In a country with limited resources like Vietnam, when the income of the majority of the population is low, the selection of Quinvaxem for its [free] expanded vaccination program is correct.
It must be made clear that the Quinvaxem we are using now is sponsored by the Global Alliance for Vaccines and Immunizations (GAVI Alliance). The sponsorship will end in a few years. Then we will have to pay it ourselves and commit to pursuing this vaccination plan. Had Vietnam asked for a better vaccine, GAVI would possibly have agreed too, but will the government be able to afford it after [the sponsorship ends]? We still need to tackle many other diseases, but our resources are limited; so we have to use them wisely.
You have a point there, but parents are puzzled by Quinvaxem-related complications "¦
The issue here is [medical authorities] are not determined to clarify whether there is a connection between getting Quinvaxem shots and the [fatal] incidents. People tend to blame the vaccine when there is a post-vaccination fatality and do not think that the child may have another disease. An autopsy can set the record straight. But when people refuse autopsies, how many cases can be resolved? The medical sector is surely to blame when it is too slow in reacting to problems and does not explain clearly to people.

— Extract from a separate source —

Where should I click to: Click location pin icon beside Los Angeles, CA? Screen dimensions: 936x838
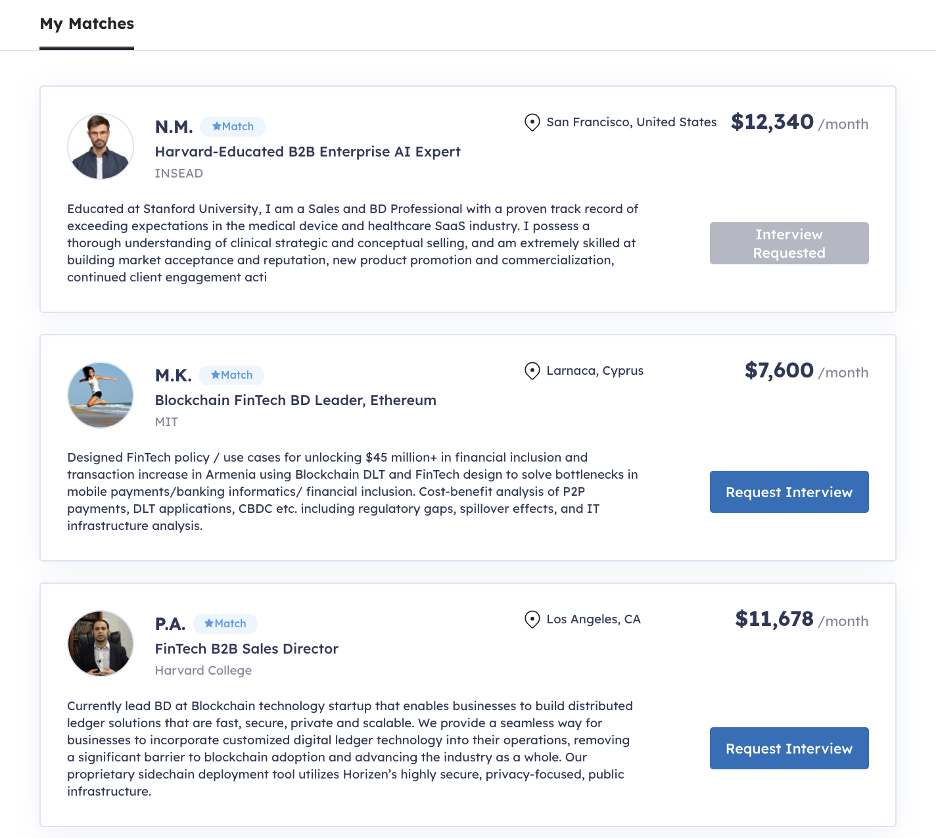point(532,620)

But, honestly, the staff of the expanded vaccination program have made huge sacrifices. Unlike those in paid vaccination services, these workers do not get any benefits for themselves. But they have to devote themselves to work and constantly entreat people to vaccinate their children for their own future as well as that of society.

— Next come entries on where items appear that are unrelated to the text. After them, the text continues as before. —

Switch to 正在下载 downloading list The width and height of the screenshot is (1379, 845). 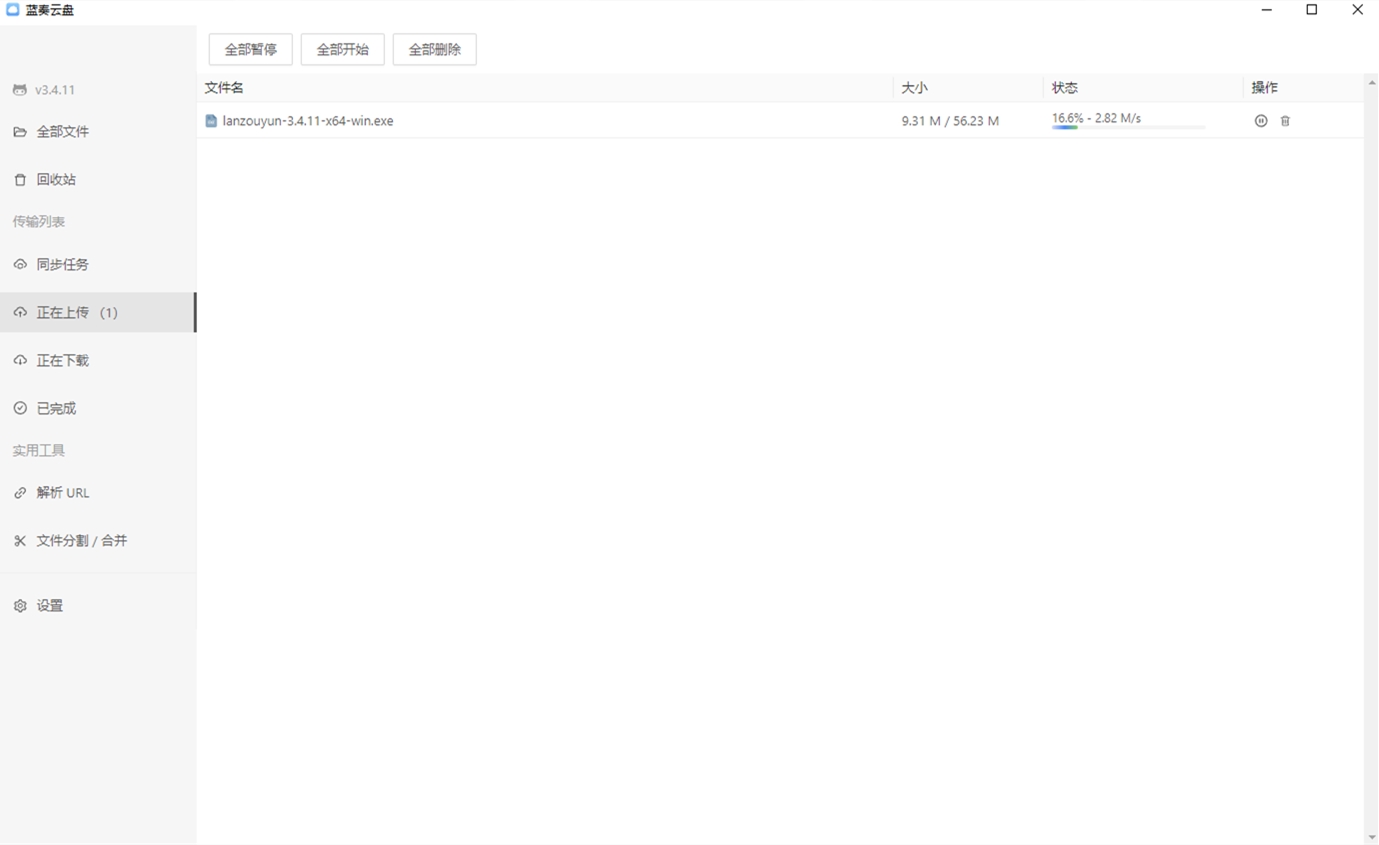coord(62,361)
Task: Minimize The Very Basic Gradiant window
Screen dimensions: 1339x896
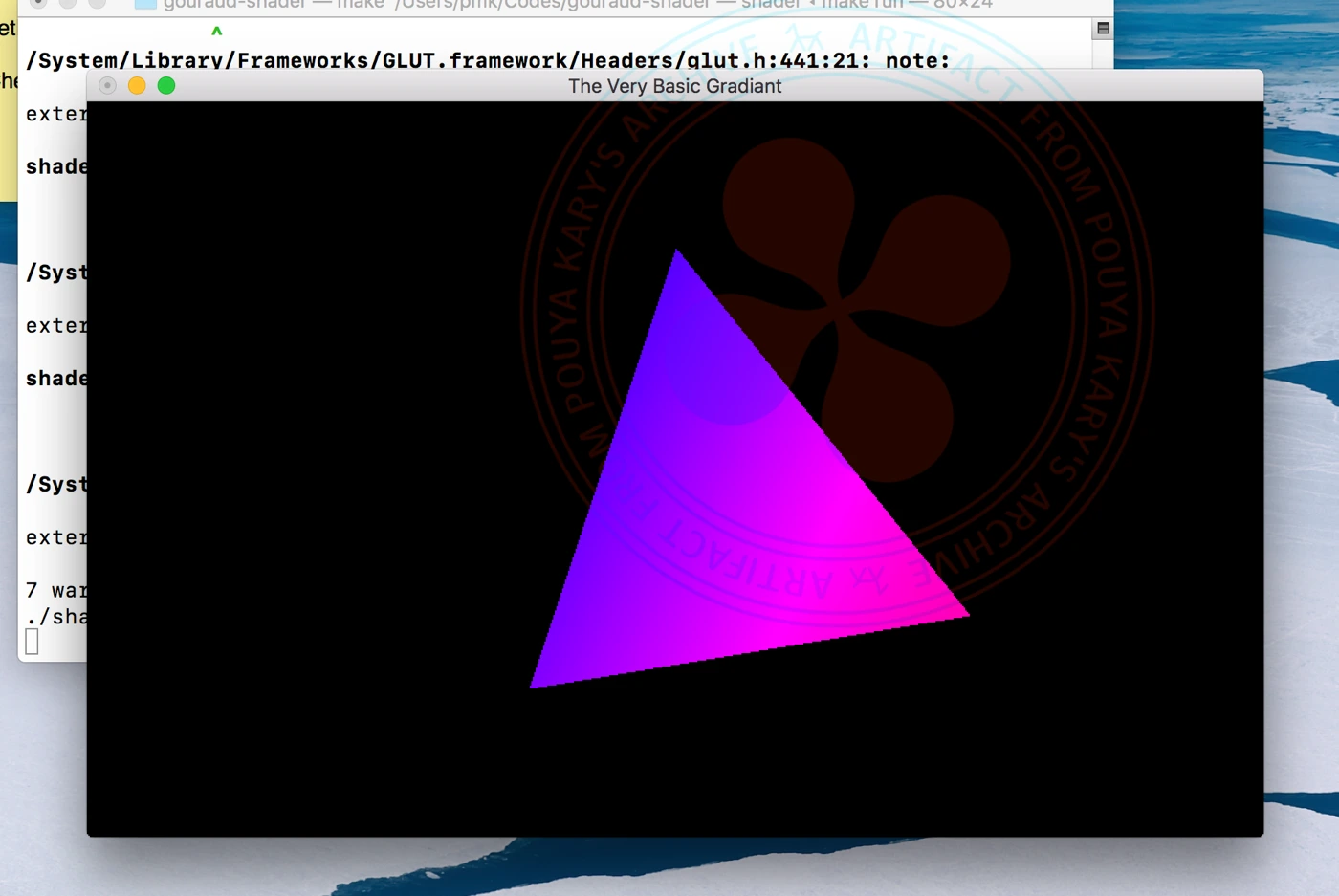Action: (x=137, y=86)
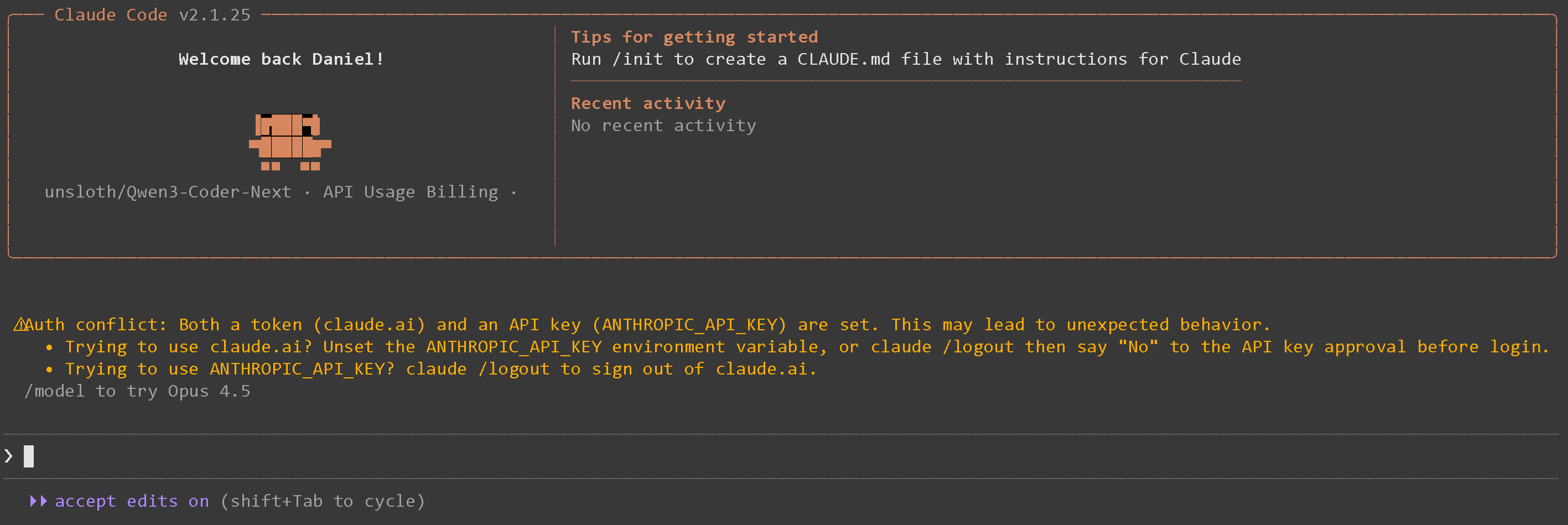Toggle the 'accept edits on' mode indicator
1568x525 pixels.
pos(132,501)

What do you think about the media's role in the issue of vaccination in general and that of Quinvaxem?
I think journalists should be more accurate with their language. When a child develops symptoms such as local fever, pain or inflammation, or anaphylactic shock, please call it by its right name -- "side effects" or "unwanted effects" instead of "accident." Even vaccines used in paid vaccination services can have side effects. The only difference is that in paid services such incidents were not made public because otherwise who would dare to get [vaccine] shots there, how could they make profits?
The media also has to be objective and not biased rather than merely shout "too many vaccine-related accidents." What will happen when people read this information? They certainly will be confused. Those in cities who can afford paid vaccination services will switch to them, while those who cannot or live in remote areas will simply reject vaccinations. The coverage of vaccines will shrink, and it will be easier for diseases to spread. Once we have disease outbreaks, who will suffer? It is the poor, those who dare not vaccinate after being confused by the media.
It is straightforward - rejecting Quinvaxem shots would be a disaster for the expanded vaccination program, and all the efforts that the medical sector made in the past decades to contain diphtheria, pertussis, tetanus, and hepatitis b would come to naught.
Don't you have any fear speaking your mind like that?
I don't because I am saying this for [the benefit of] the majority of the people and do not derive any personal benefit from this.